En 1956, Albert Camus monte sur scène Requiem pour une nonne, une adaptation du roman américain du même nom, publié cinq ans auparavant par William Faulkner. Le Requiem de Faulkner est un texte hybride contenant des passages en prose et des scènes dialoguées. Il envisageait d'en faire une version purement théâtrale, mais c'est l'actrice Ruth Ford qui réalise son rêve en rédigeant et montant sur scène une version américaine de Requiem. Assez curieusement, l'adaptation de Ford, à l'affiche d'abord à Londres puis à New York, doit fermer après quelques semaines de représentations par manque d'intérêt tandis que l'adaptation de Camus connaît un succès mondial. Cela est d'autant plus surprenant puisque la version camusienne est à la fois une traduction et une adaptation du roman; elle s'éloigne donc du célèbre texte de départ. Le Requiem de Camus soulève ainsi deux sujets de réflexion : d'abord, celui de la traduction liée au contexte culturel; puis, celui de l'adaptation d'un roman au théâtre. Son Requiem se prête d'autant plus à l'analyse de l'entrecroisement entre la traduction et l'adaptation qu'il existe plusieurs versions de l'œuvre de Faulkner auxquelles nous pourrons le juxtaposer : une adaptation théâtrale en anglais, plusieurs autres dans diverses langues ainsi qu'une traduction française du roman par Maurice Coindreau. Nous nous appuierons sur cette multiplicité de versions pour analyser en détail le Requiem de Camus; nous tenterons également de mieux comprendre comment les diverses stratégies de traduction et d'adaptation, déployées par le dramaturge français, ont contribué au succès de sa pièce.

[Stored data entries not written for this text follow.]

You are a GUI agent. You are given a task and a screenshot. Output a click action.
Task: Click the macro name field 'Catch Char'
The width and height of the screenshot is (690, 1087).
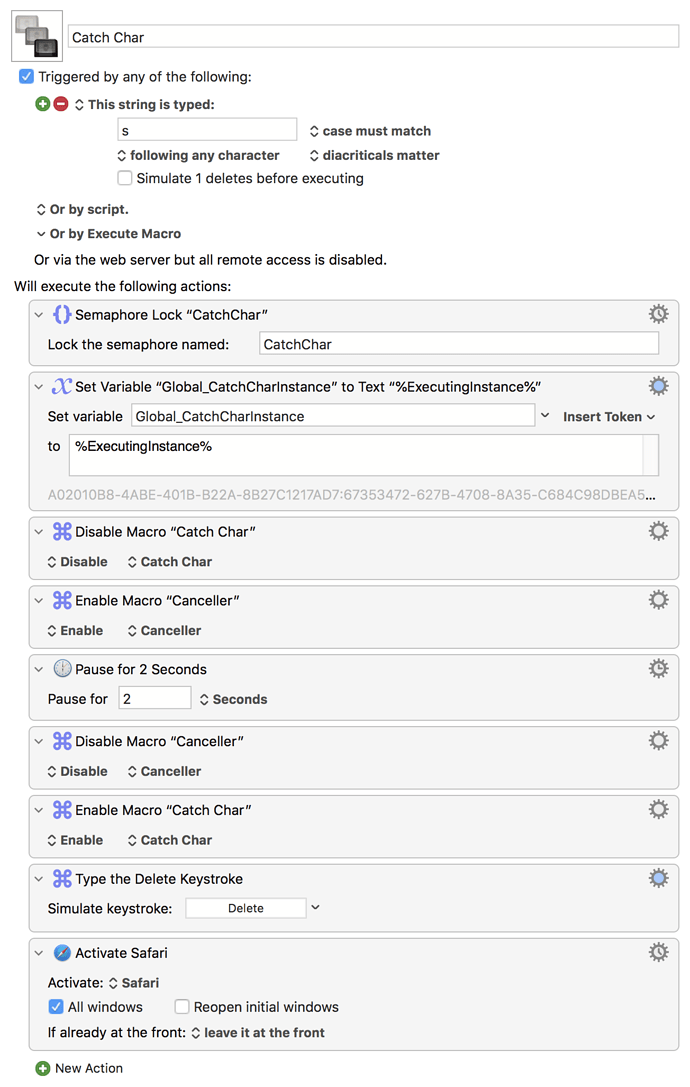[x=373, y=37]
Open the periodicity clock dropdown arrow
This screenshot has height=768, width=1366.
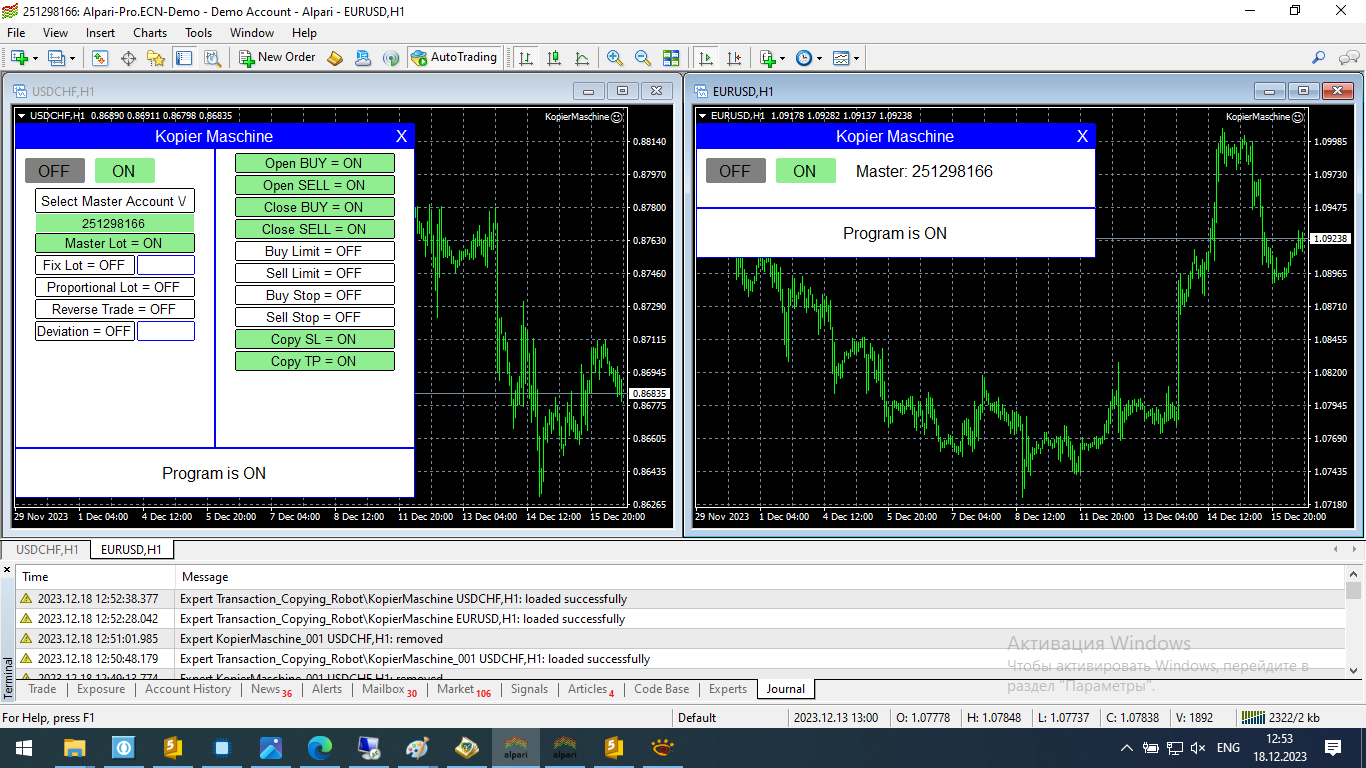[819, 58]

Il existe en effet très peu d'analyses de l'adaptation camusienne de Requiem et celles que nous avons pu repérer datent, pour la plupart, des années 1960, époque où la pièce était à son apogée. Le rapport génétique des diverses versions de Requiem est très compliqué et contesté, surtout en ce qui concerne l'inspiration que Camus aurait pu tirer de l'adaptation théâtrale de Ford. Nous commencerons donc notre analyse en synthétisant les recherches de plusieurs critiques de façon à mieux montrer le rapport génétique entre le Requiem et Camus et le texte de départ.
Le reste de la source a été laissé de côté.